- **Goal**:
Continue the passage below about the family that has measured the Snaefellsjokull glacier, starting right after its final sentence; the listing after it is not part of that passage.

- **Text to read**:
— Start —

That, says Haraldsson, is how his family came to inherit Snaefellsjokull. At the time, there was no sense of scientific urgency to glacier monitoring; glaciers had always expanded and deflated naturally in modest increments. But that was decades ago. The world’s glaciers now serve as harbingers of human-caused climate change, providing powerful visual evidence of how people have changed the planet.

Inside Haraldsson’s home, portraits of Snaefellsjokull adorn the white walls in a way often reserved for close family members. Some are rendered in pastels and watercolor, while others are more abstract, etched in black and white. To Haraldsson, his wife Jenny (who painted many of them), and their son, Haraldur, it’s the family glacier.

Haraldsson began accompanying his father on his hikes to the glacier around 1962. Back then, the journey to the terminus was 10 to 15 kilometers by foot through steep, rocky terrain. The glacier itself spanned some 11 square kilometers—tiny as glaciers go. When they arrived, they would pull a long piece of thin rope with meter marks taut to measure the distance between the last icy bit and a metal rod, jotting down the observations they would send to the Society. When his father passed away 14 years later, Haraldsson took over the task full time.

From 1975 to 1995, the glacier actually advanced 270 meters, according to Haraldsson’s records. Such findings weren’t uncommon during that period: In the 1930s, many of the country’s glaciers had retreated significantly due to an unusually warm climate, but beginning in 1970, they advanced once more until human-caused climate change beat them back again.

— End —

- **Source data**:

— Start —

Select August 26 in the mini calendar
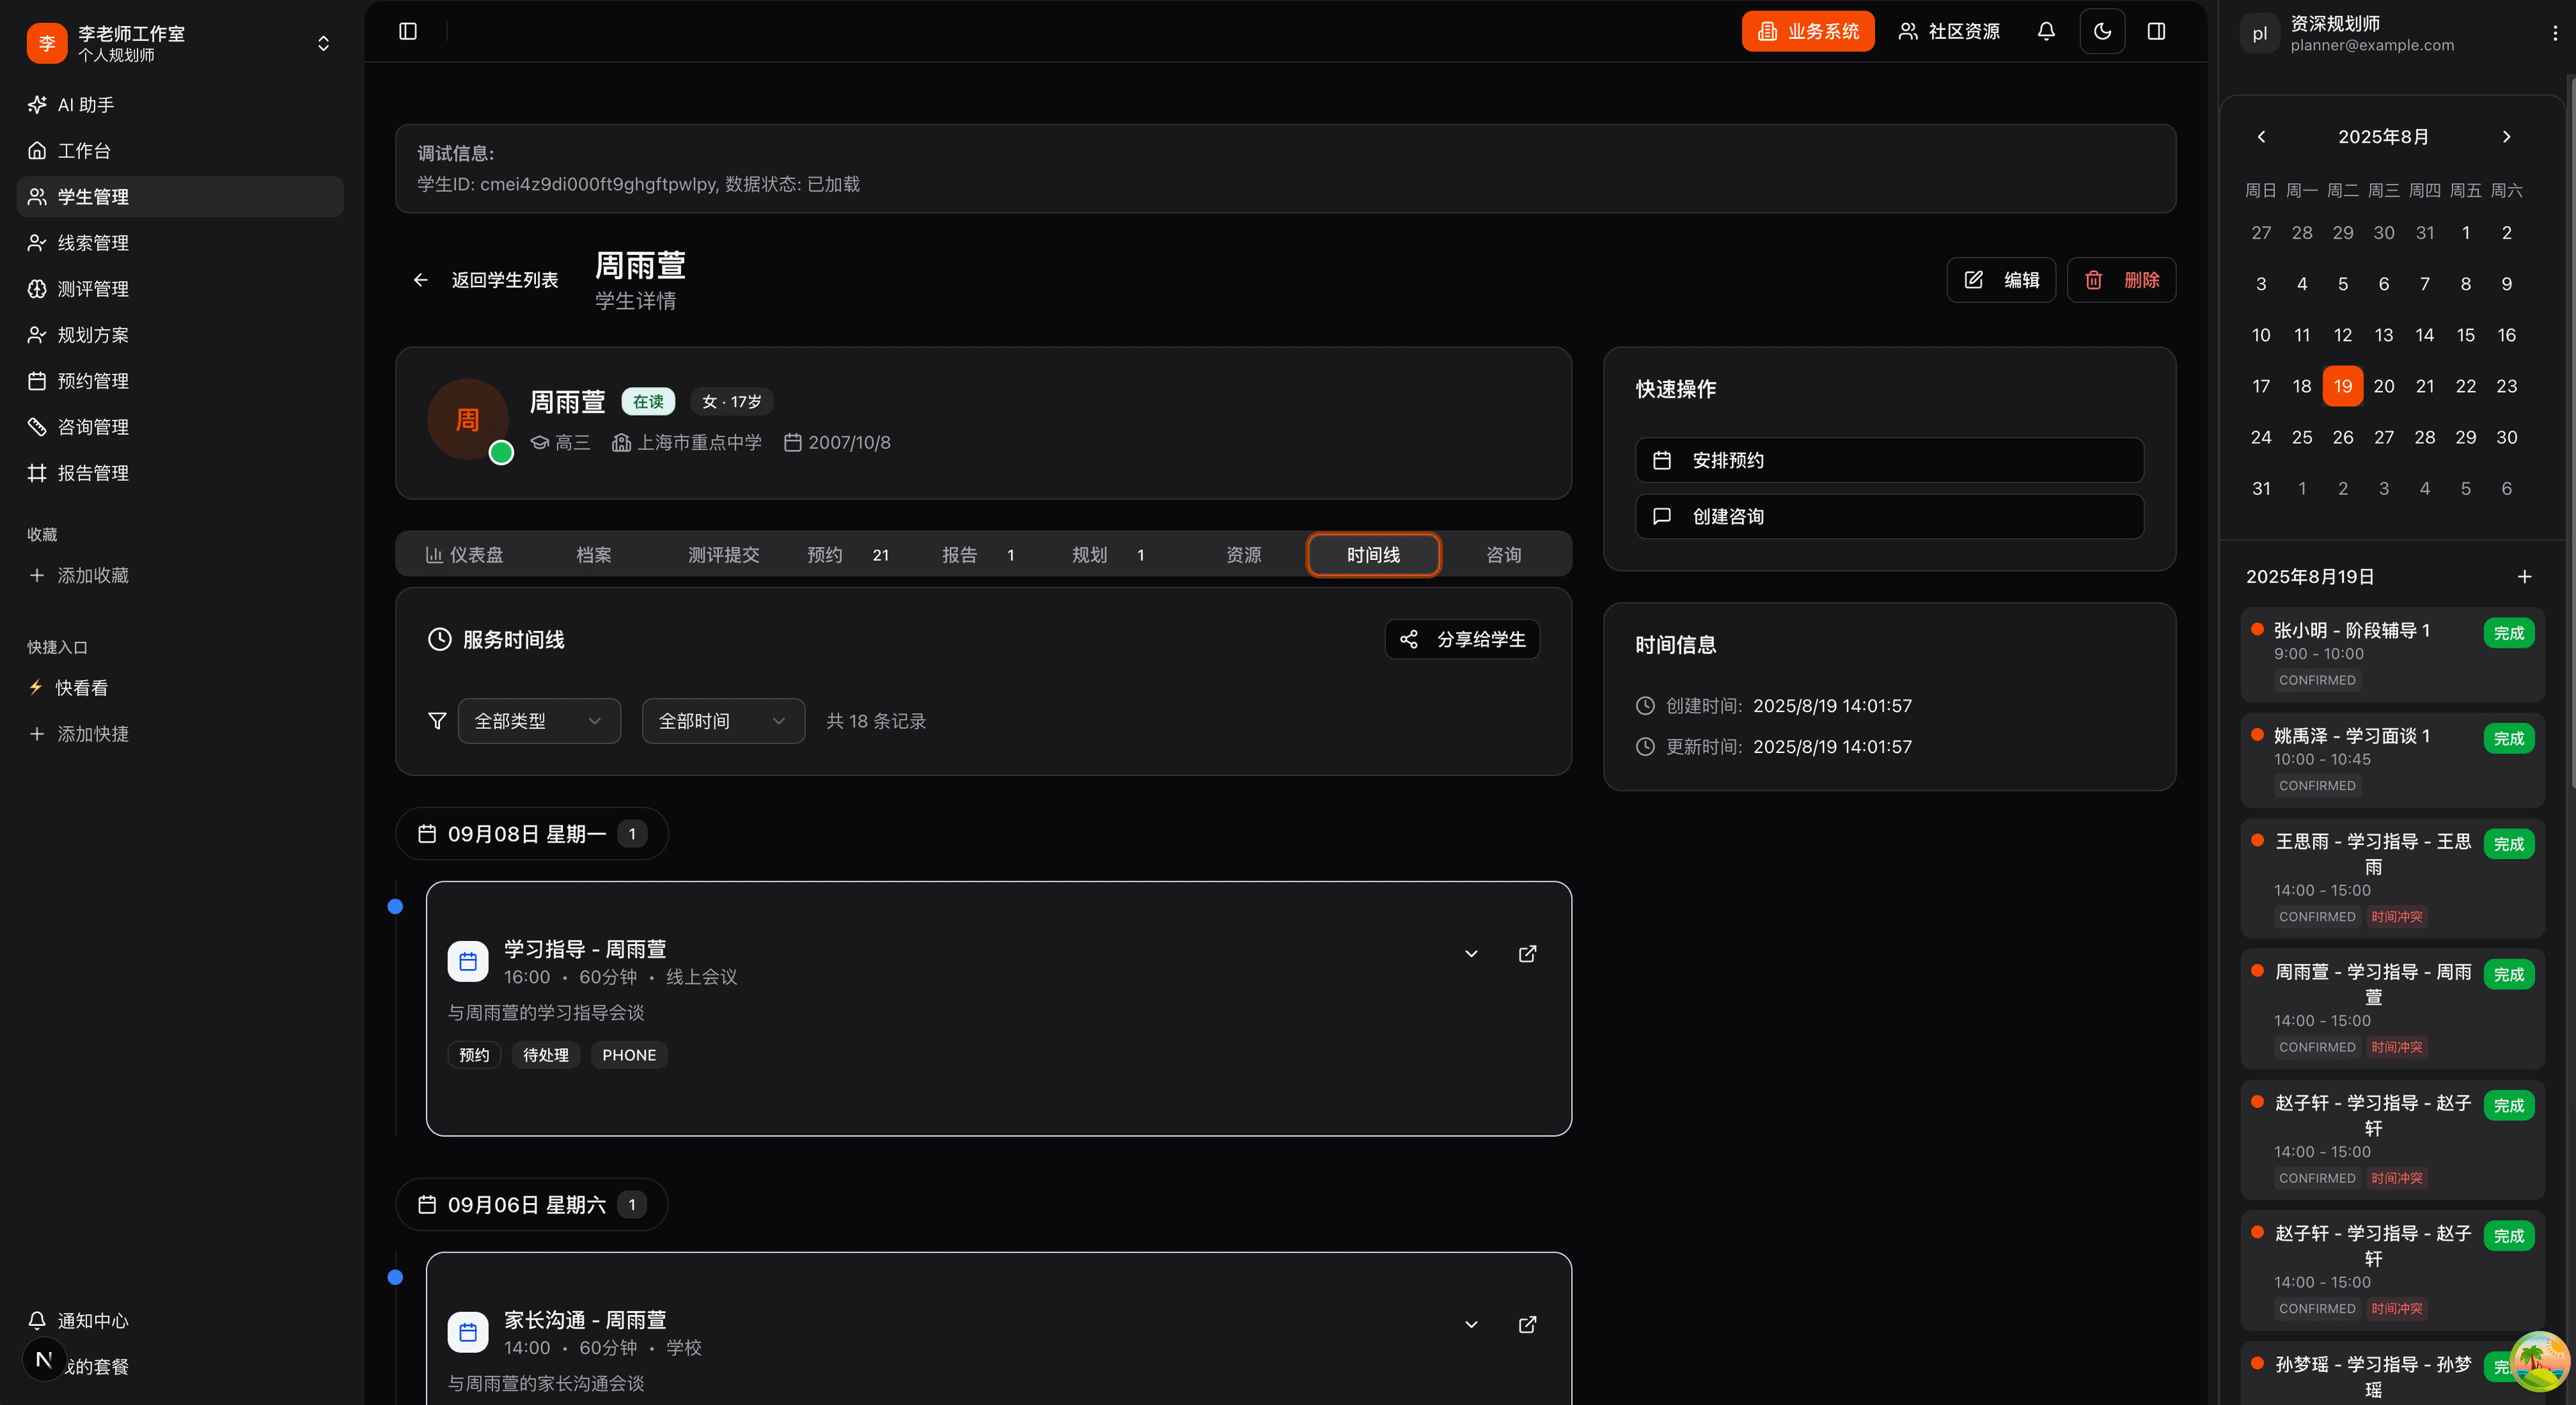This screenshot has height=1405, width=2576. pyautogui.click(x=2343, y=437)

— End —

- **Output for this exercise**:
Eventually his wife, and then his son, joined him in his annual glacial pilgrimage. By then a road had been built, passing within one meter of the glacier. From 1995 to 2017, their records suggest that Snaefellsjokull retreated 354 meters—a net loss of 84 meters from its position in 1975.

Most local people are upset to see the glacier disappearing, Haraldsson says. Everyone on the peninsula uses the glacier as their key landmark; in casual conversation, distance is defined by how far away something is from Snaefellsjokull. Others describe feeling a supernatural pull towards it. Perhaps Jules Verne felt the same: Snaefellsjokull served as the setting for his book “Journey to the Center of the Earth.”

When the glacier began its retreat in the 1990s, the family thought of it as a natural fluctuation. But since then, almost all of Iceland’s monitored glaciers have entered a state of decline. Now, they understand, their glacier is disappearing because of global warming. In 2016, scientists announced they expected Snaefellsjokull to vanish entirely by the end of the century.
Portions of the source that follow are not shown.